I’m told that those who entered the person’s home were shocked at the squalor. There was dirt – of all kinds – and mess as though nothing had been cleaned for years. Takeaway cartons were discarded where they were finished; empty bottles of alcohol lay beside chairs and a sofa and there were no sheets on the one double bed. Just a mattress with a pillow. Nothing else.
The signs might indicate someone with depression or an alcohol problem. I don’t know, I never knew this person. What I am told, however, is that pre the pandemic, they enjoyed meeting friends and going out to the local pub. True, they rarely invited friends into their home but some had been there and not seen anything to concern them.
So, what seems to have changed someone from being a reasonably sociable human being into a total recluse in a period of just less than two years? Yes, that’s what I suspected too. Covid.
It seems this person went into extreme covid-protection mode. They – I’m keeping this gender-free for confidentiality reasons – was very afraid and took the government’s laws, rules and regulations as seriously as it was possible to take them. Perhaps even to extremes.
They ordered all their shopping online, left it outside to allow any germs to dissipate and then slowly and laboriously carried it in with surgical gloves and then washed it all through again. I don’t know how the takeaways were managed but they seem to me to give an indication that, despite all this extreme care (even obsessive behaviour) this person still wanted to live.
So, imagine, you go from being a mildly outgoing person some two years ago with, admittedly some tendencies that a professional might wonder at and bring to your attention, to somebody who continues to live but seems to have also completely shut down.
The problem was, because of lockdown, such extreme behaviour went unnoticed. There were no checks or balances because no-one was there. All state-run organisations had gone to ground, including GPs, social workers, community carers, and to be fair they were only doing what they were told to do. Everyone had to be kept away.
That also applied to families. If you were individuals who were all part of one family but lived separately, you either had to bundle together or stay on your ownsome. Unsurprisingly, many people chose to continue to live on their own. After all, it was only going to be for three weeks or so, wasn’t it?
And, in case, we forgot to comply with the latest law or rule – not for our own good, you understand, but either to keep the NHS safe (isn’t it supposed to keep us safe?) or to protect others – we were threatened with a possible £10,000 fine or even a 10-year prison term.
Meanwhile, those who had imposed such draconian laws on us have now been found to have been partying their way around lockdown from almost the start of it.

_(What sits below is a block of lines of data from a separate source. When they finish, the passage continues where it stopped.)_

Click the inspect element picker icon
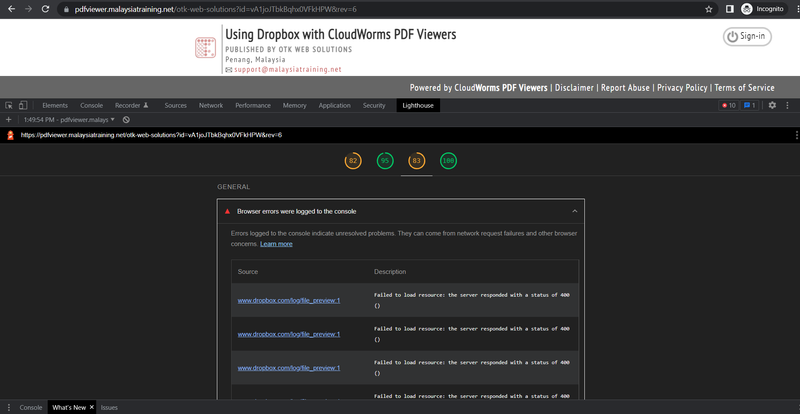Image resolution: width=800 pixels, height=414 pixels. pos(8,105)
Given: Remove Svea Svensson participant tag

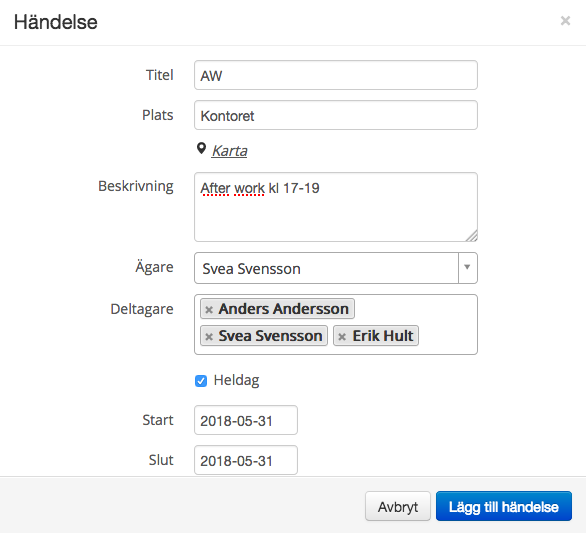Looking at the screenshot, I should tap(209, 336).
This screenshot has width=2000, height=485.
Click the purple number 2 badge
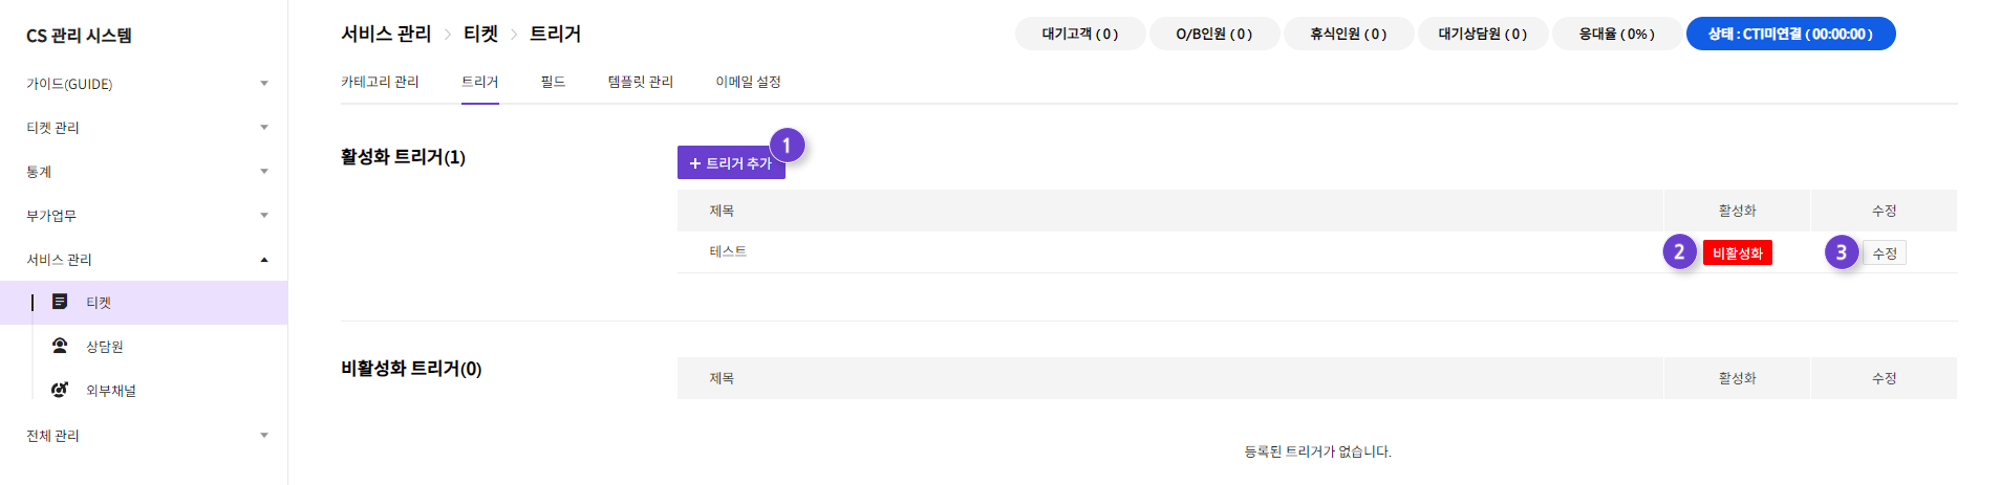click(1680, 252)
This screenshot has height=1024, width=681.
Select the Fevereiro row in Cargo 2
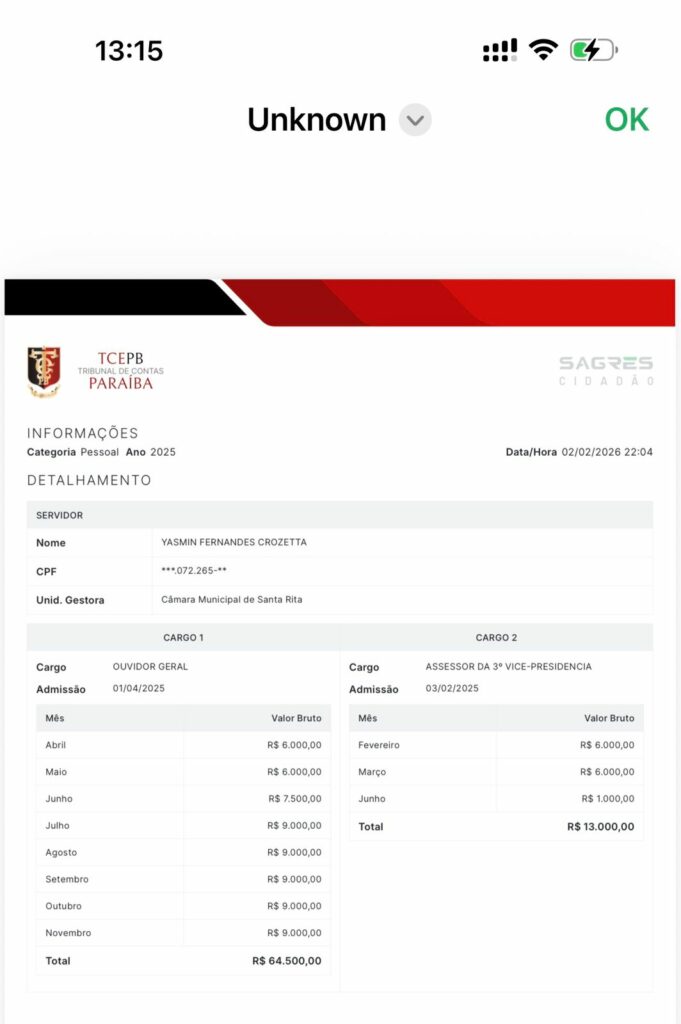pyautogui.click(x=496, y=745)
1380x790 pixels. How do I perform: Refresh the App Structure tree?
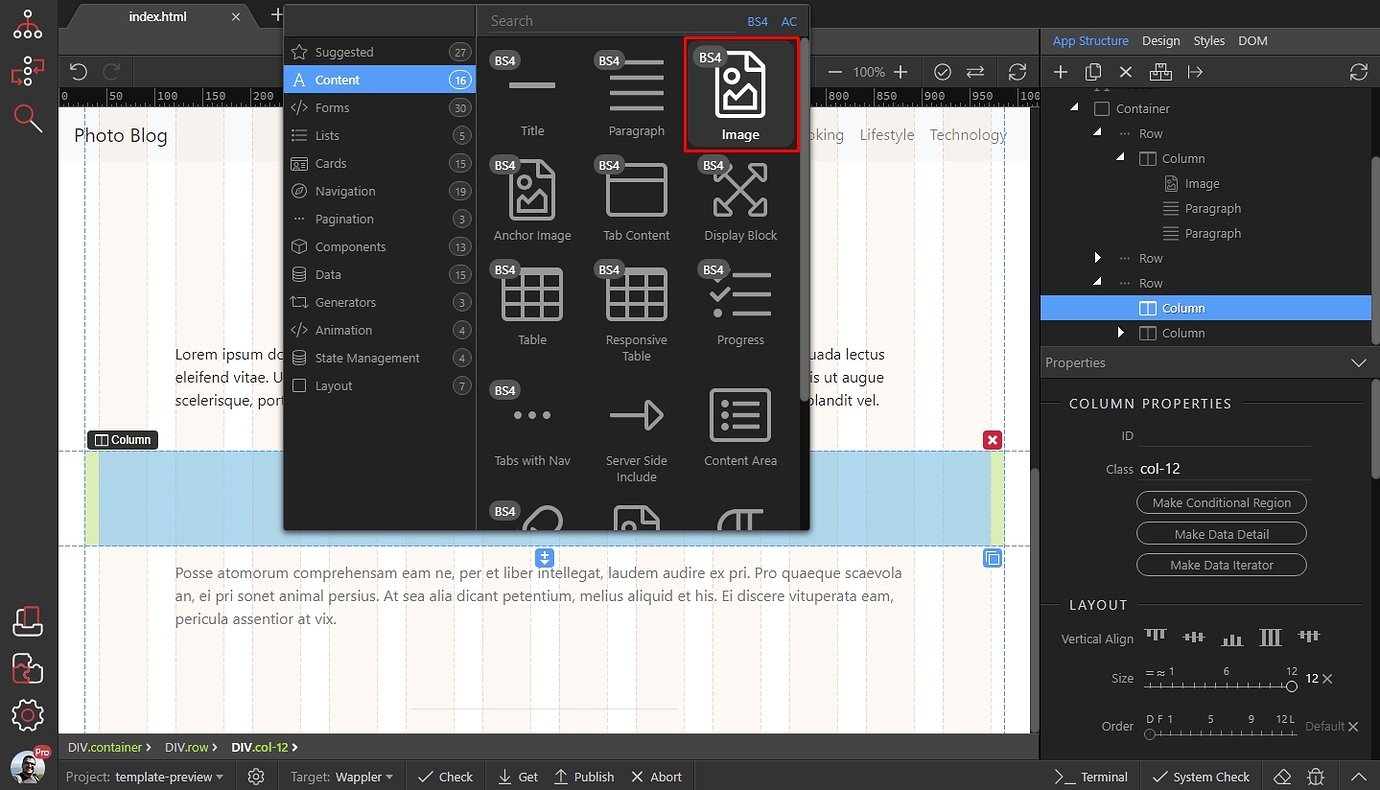tap(1358, 71)
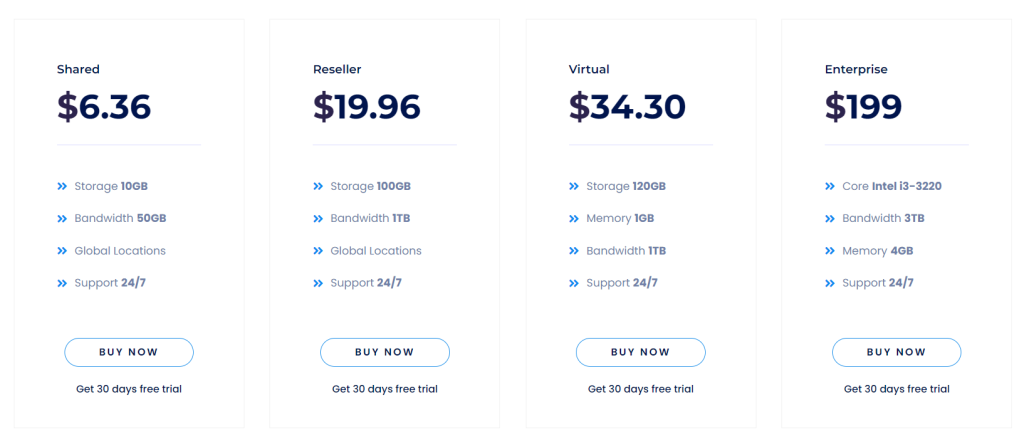1024x442 pixels.
Task: Click the $34.30 Virtual price
Action: (x=628, y=106)
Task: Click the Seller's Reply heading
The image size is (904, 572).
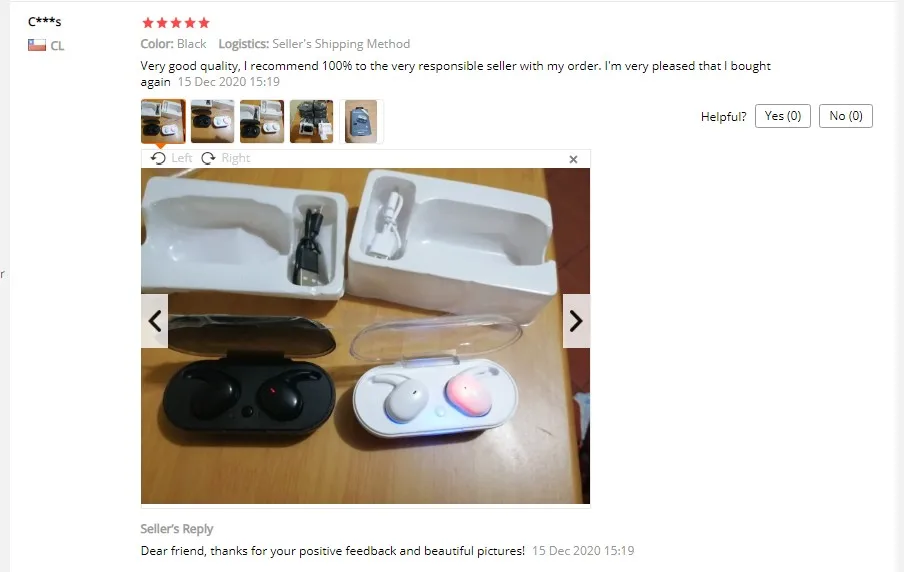Action: (176, 529)
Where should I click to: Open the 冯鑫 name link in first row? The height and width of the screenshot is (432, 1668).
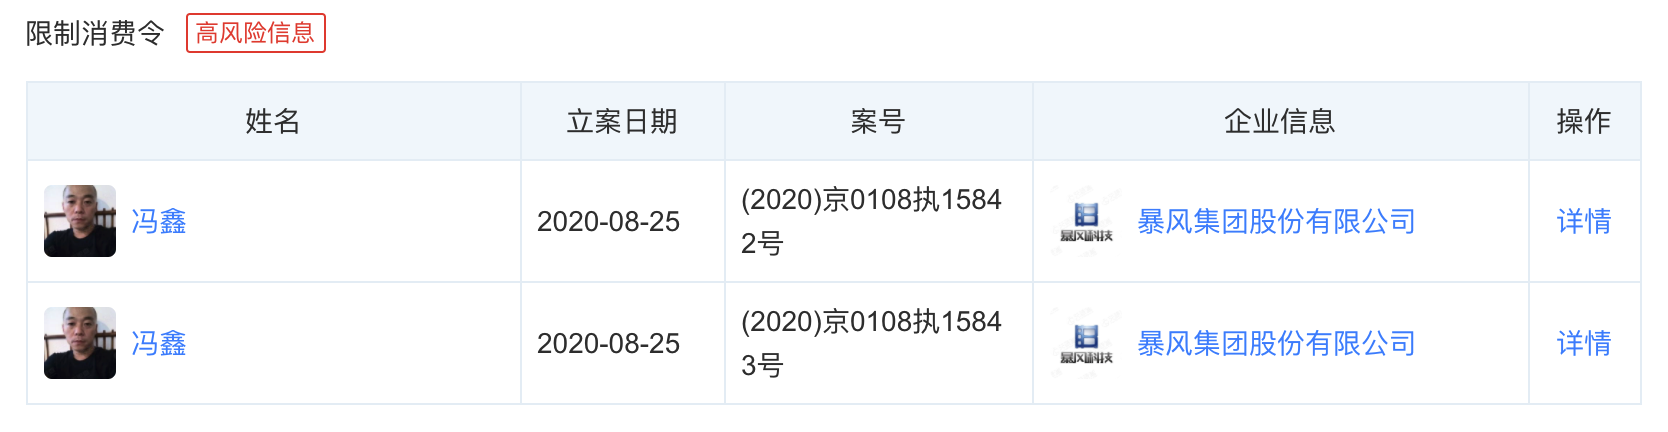[x=159, y=221]
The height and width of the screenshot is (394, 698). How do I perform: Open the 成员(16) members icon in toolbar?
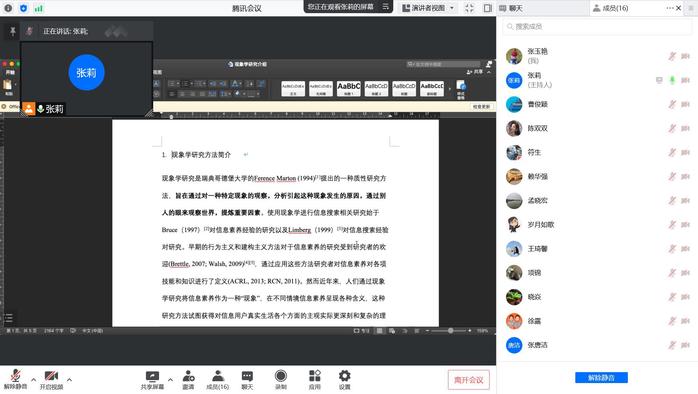click(218, 376)
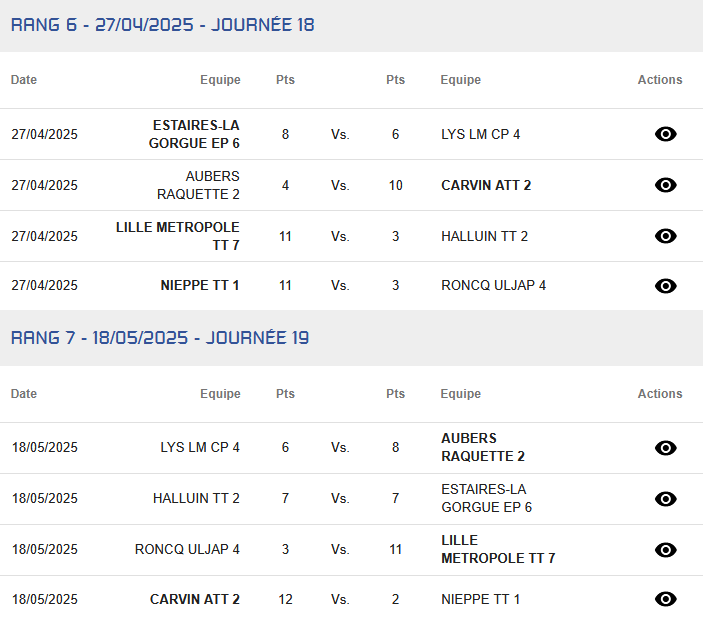Screen dimensions: 703x622
Task: View the Lille Metropole TT 7 vs Halluin match
Action: tap(665, 236)
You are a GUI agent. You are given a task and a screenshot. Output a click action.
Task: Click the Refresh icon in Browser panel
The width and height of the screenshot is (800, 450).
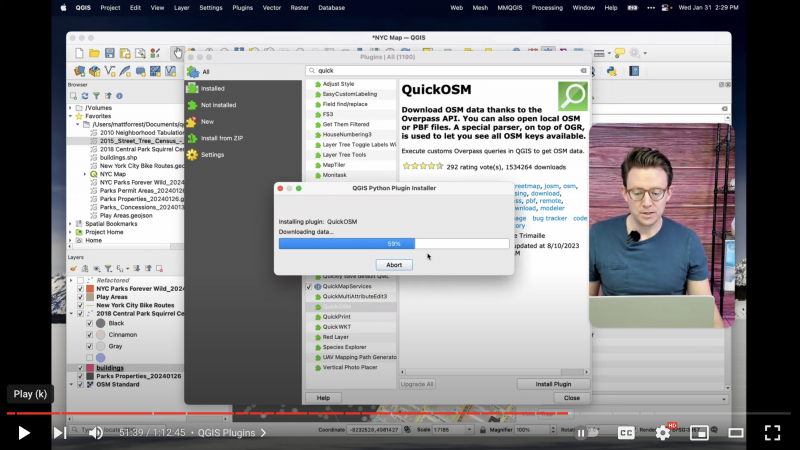pos(83,96)
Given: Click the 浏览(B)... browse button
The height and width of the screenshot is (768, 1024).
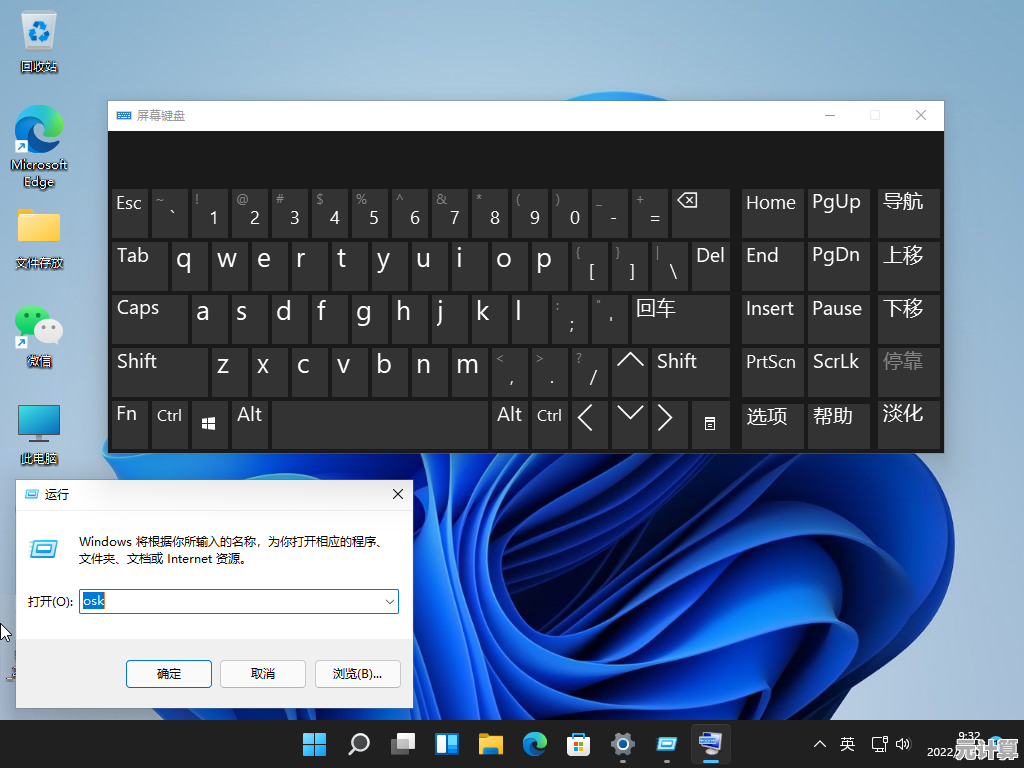Looking at the screenshot, I should [357, 674].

So, when I heard about this latest death, I felt both sad and angry because of what covid and lockdown has left for us.
This particular death will never be added to that strange number reported on the TV and radio that is signalled as being “with” covid, rather than “from” covid – making the numbers impossible to understand.
Instead, the death certificate will register something quite different. A sad tragic accident that ended the life of someone who was perhaps a little vulnerable. We can be momentarily upset but not too concerned; it’s unusual after all.
Except that I worry it’s not. I imagine there are many more sad deaths like this one that will never be recorded as they should be. Deaths that might have been avoided if not for lockdown and its strange, unconsidered laws and rules that forced us to comply, even when we disagreed. We know they were unreasonable because the behaviour of our political leaders shows us. They partied. They did not believe they were going to die.
So where do we go from here? I’d suggest it’s an easy one. No apologies, no lessons to be learnt, no waiting for inquiries. Just no.
We must never let this happen again.